Anything else you would like to add?

hjiajing commented 2 years ago

@luolanzone @jianjuns Would you please help to review ? Thanks .

jianjuns commented 2 years ago

I did not get how one antctl mc init --leader-cluster test-1 --kubeconfig-dir=./kubeconfigs command can deploy MC Controller in the leader and all member clusters?

I was thinking about 3 commands (in consistent with the steps in our quick-start guide):

  1. deploy to deploy MC Controller - in either leader or member.
  2. create clusterset to create the ClusterSet and ClusterClaim - either leaser or member; and optionally create a shared SA - in leader only
  3. add member to add a member cluster (if we want we can support multiple members too) to a ClusterSet, and optionally create a per member SA - in leader only.

Basically, extend the existing commands and combine some operations.

luolanzone commented 2 years ago

@hjiajing I feel it would be error prone to let antctl mc init do all deployements.
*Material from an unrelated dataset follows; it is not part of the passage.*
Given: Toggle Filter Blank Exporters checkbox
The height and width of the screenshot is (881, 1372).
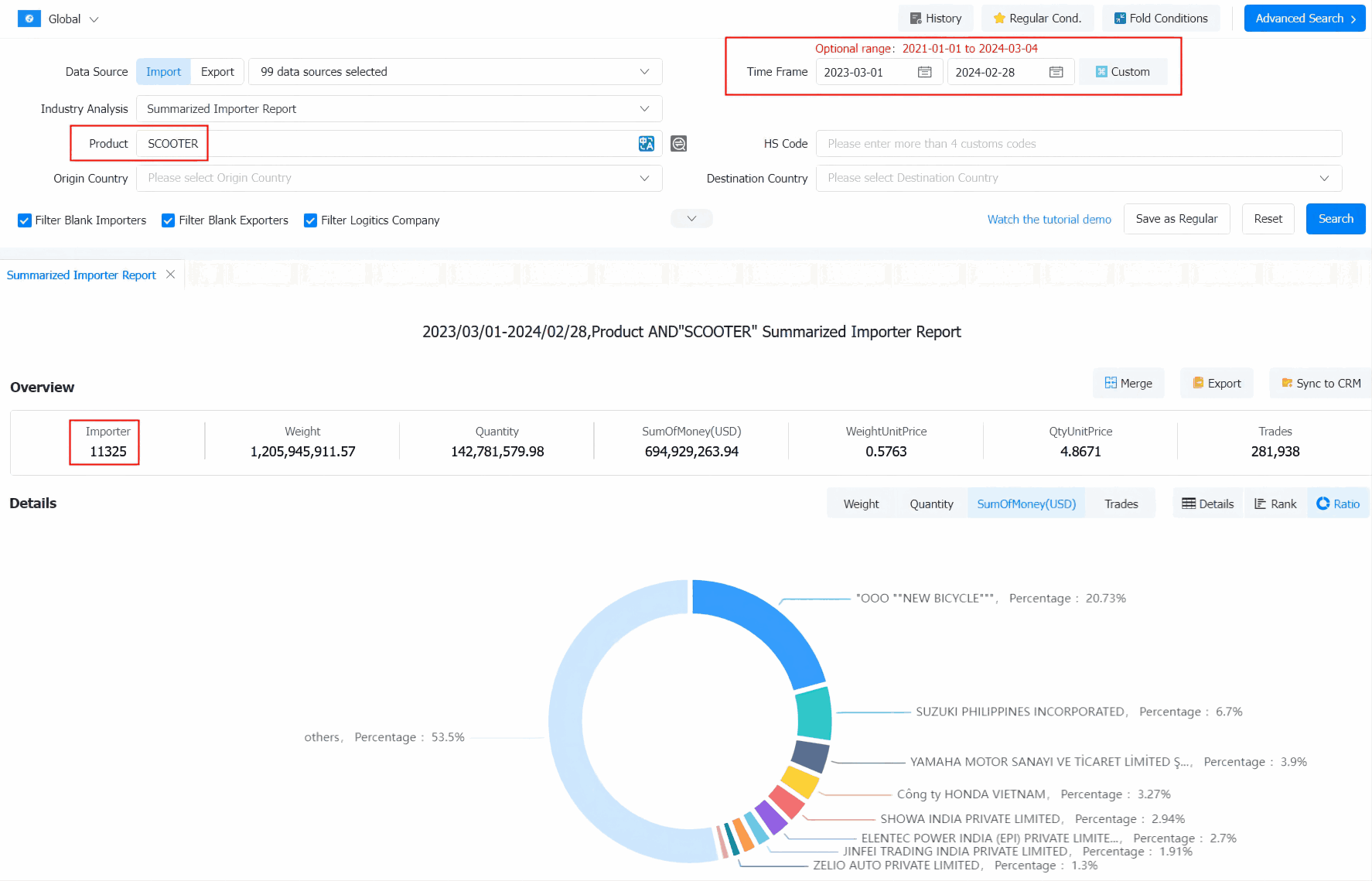Looking at the screenshot, I should point(168,220).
Have you checked how do you handle the error case if one or two deployment failed? I am thinking we may follow the quick start guide as @jianjuns suggested. I feel you can provide a config template and script to call antctl mc for user to set up the ClusterSet.

a config template might be like below:

clusterset="<clustersetid>"
leader="<leaderid>"
leader_server="http://127.0.0.1:6443"
leader_kubeconfig_path="/user/foo/.kube/leader"
member1="<memberid>"
member1_kubeconfig_path="/user/foo/.kube/member1"
member2="<memberid>"
member2_kubeconfig_path="/user/foo/.kube/member2"
...

and a script to call antctl mc with above configs, maybe we can provide a few option to allow user to skip member/leader deployment.
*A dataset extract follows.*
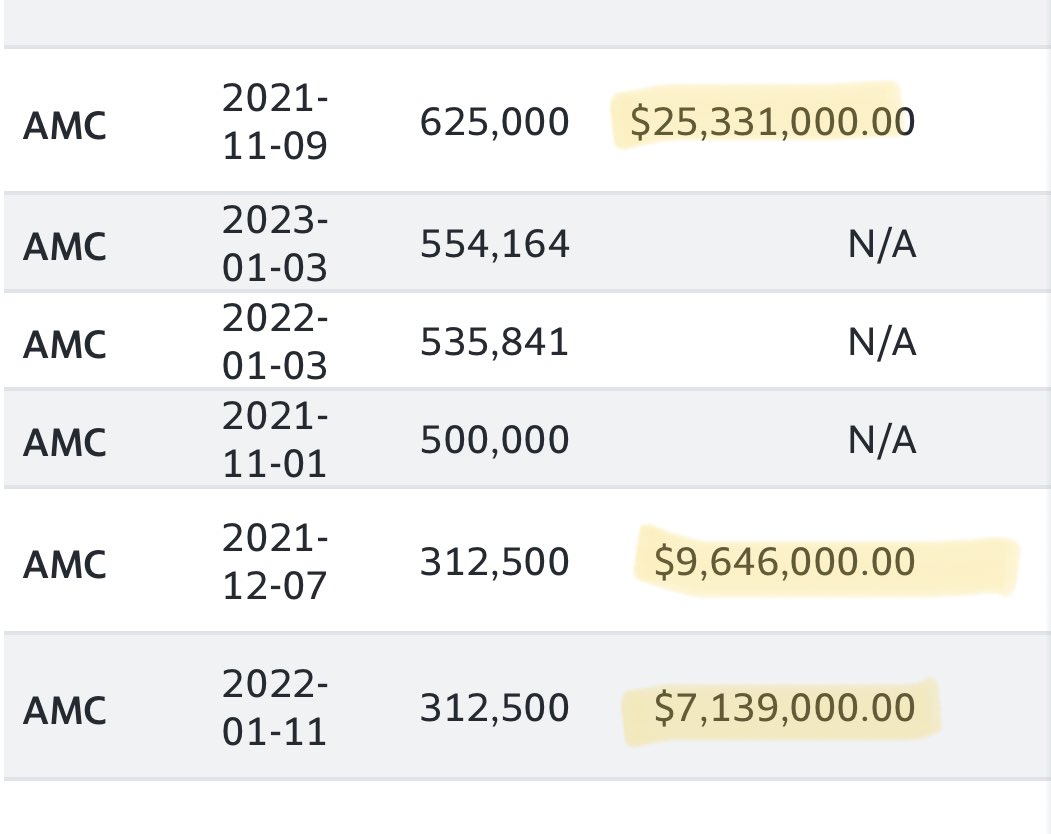Click the 2021-11-01 date cell

pyautogui.click(x=275, y=440)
@jianjuns any suggestion for this proposal? thanks.

hjiajing commented 2 years ago

@jianjuns The command will deploy the MC Controllers to all clusters because it will create clients for each cluster. The argument --leader-cluster specifies which cluster is the leader cluster (to deploy the leader-cluster manifests), and others are member clusters. So the antctl mc init will deploy the YAML files to all clusters in a loop.

hjiajing commented 2 years ago

@luolanzone I'm trying to set up an Antrea Multi-cluster with as less parameters as I can. Maybe the fewer arguments, the easier to use.
In Antrea-Multicluster, the ServiceAccount, RoleBinding, and the Secret only will be used multi-cluster cases. So maybe we can just create them in a fixed format. Such as "member-{CLUSTER_NAME}-access-sa" and so on. As well as the ClusterClaim and the ClusterSet. In this way, we can reduce the number of parameters.

hjiajing commented 2 years ago

@luolanzone I have thought of deploying the Deployment by scripts. But there will be a problem that the users must get the scripts to deploy the Antrea Multicluster. Once a new version is released, the users will just get the antctl binary in the release lists. And the deployment of the Antrea Multicluster likes a transaction. Maybe just using one command is more reasonable?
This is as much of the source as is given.